┌─ The data
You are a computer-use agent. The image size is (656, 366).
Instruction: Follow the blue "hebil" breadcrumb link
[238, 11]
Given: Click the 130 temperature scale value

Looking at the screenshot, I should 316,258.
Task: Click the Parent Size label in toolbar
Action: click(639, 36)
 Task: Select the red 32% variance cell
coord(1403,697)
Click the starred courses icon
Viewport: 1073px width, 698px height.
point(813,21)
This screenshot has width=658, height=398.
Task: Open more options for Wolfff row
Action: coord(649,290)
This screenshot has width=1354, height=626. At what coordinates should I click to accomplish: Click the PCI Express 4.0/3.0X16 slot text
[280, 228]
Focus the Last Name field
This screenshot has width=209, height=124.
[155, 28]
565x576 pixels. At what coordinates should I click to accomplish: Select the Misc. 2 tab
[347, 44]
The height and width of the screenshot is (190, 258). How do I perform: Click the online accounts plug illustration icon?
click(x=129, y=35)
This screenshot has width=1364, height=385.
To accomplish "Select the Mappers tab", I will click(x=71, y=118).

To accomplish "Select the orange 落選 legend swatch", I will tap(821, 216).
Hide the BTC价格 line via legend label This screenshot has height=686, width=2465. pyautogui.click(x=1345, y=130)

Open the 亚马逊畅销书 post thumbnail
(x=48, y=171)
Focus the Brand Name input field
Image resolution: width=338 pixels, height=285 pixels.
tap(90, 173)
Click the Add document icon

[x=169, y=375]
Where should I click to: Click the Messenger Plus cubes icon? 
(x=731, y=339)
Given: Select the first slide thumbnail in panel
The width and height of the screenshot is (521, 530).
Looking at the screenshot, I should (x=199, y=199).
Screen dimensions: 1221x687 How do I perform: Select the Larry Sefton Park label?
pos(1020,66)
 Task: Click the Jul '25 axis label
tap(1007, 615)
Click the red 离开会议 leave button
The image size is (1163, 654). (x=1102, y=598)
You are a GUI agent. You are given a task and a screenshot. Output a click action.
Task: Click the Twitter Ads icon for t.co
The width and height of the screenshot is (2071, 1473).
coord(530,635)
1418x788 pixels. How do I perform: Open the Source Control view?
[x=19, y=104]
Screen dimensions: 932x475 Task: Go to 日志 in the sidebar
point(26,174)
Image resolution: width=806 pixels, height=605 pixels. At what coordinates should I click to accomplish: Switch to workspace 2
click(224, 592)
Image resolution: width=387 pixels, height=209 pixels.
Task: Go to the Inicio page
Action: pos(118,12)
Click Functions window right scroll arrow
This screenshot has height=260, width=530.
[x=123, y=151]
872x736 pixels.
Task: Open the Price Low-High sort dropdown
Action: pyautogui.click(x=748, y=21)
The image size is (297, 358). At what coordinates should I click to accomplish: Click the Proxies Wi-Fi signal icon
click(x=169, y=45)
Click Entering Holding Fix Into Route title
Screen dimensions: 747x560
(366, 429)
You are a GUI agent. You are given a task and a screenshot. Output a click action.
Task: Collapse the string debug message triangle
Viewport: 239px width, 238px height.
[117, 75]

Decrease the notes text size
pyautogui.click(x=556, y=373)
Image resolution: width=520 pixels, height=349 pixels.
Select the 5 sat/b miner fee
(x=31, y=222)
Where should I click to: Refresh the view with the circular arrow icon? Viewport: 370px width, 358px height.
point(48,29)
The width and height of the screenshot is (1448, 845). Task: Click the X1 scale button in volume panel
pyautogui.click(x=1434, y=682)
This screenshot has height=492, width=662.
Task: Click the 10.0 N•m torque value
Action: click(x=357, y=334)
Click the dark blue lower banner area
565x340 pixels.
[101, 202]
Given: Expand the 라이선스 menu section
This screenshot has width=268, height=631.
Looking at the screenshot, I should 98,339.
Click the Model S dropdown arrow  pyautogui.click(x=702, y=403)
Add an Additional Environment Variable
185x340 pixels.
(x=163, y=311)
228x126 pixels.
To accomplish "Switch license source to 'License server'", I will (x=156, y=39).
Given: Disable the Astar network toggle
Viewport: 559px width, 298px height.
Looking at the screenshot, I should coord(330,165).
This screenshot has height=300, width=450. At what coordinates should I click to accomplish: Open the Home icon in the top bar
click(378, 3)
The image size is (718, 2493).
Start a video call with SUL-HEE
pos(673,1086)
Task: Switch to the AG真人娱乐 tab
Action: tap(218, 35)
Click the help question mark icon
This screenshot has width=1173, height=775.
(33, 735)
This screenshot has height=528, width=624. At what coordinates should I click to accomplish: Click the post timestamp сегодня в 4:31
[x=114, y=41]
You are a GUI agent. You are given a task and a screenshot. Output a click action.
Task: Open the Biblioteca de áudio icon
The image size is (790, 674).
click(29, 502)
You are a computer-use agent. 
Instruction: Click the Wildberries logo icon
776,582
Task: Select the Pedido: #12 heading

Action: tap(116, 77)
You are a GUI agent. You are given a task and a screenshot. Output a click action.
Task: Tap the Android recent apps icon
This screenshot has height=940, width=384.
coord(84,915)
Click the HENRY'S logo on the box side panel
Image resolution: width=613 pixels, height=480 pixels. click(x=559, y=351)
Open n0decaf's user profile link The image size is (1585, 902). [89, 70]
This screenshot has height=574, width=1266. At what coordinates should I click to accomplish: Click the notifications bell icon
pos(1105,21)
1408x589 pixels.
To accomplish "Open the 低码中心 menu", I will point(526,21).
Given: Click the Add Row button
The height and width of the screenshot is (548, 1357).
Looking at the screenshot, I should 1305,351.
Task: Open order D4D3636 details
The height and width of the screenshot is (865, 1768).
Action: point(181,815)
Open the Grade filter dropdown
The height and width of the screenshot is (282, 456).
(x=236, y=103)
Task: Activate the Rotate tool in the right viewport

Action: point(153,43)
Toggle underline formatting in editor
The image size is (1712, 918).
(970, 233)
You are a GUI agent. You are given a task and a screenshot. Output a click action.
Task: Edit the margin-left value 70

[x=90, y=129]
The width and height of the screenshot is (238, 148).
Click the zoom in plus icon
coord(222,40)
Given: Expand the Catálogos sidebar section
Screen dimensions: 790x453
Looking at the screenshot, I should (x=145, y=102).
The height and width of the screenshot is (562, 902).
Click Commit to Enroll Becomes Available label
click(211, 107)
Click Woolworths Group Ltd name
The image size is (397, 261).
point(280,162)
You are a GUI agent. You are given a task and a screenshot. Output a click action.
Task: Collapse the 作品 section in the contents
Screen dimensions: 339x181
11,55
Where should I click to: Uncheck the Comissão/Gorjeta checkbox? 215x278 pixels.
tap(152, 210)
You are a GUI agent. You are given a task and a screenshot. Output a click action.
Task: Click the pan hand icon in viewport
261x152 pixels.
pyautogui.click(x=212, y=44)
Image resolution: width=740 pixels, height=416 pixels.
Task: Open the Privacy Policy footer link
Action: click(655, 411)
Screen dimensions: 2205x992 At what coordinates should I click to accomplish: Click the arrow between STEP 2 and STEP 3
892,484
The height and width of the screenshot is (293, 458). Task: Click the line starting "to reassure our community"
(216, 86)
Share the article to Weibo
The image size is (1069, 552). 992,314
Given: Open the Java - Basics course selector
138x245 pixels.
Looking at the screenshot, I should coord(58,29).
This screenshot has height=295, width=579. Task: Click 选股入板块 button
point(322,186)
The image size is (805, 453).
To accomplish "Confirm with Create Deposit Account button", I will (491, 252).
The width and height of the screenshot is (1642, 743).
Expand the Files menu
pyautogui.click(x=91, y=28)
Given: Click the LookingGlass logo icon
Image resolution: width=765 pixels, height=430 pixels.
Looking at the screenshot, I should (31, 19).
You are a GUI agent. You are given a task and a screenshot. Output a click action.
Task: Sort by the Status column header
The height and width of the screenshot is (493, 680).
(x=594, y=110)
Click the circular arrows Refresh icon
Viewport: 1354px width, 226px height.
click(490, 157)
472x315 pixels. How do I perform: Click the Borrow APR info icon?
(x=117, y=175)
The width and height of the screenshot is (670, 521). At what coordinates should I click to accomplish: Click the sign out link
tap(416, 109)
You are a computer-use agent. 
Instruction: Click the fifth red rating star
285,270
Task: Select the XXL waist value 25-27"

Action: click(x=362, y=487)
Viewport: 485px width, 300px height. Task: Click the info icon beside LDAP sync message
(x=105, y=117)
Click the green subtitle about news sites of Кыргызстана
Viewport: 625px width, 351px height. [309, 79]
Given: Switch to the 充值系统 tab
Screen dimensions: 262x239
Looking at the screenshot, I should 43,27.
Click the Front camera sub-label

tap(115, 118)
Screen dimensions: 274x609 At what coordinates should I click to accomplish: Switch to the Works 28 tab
└─
**Task brief:** For this exercise, find all lines in the records containing the word "section" and copy them.

**Solved problem:**
Given: Expand the 라이선스 menu section
Given: Expand the Catálogos sidebar section
Task: Collapse the 作品 section in the contents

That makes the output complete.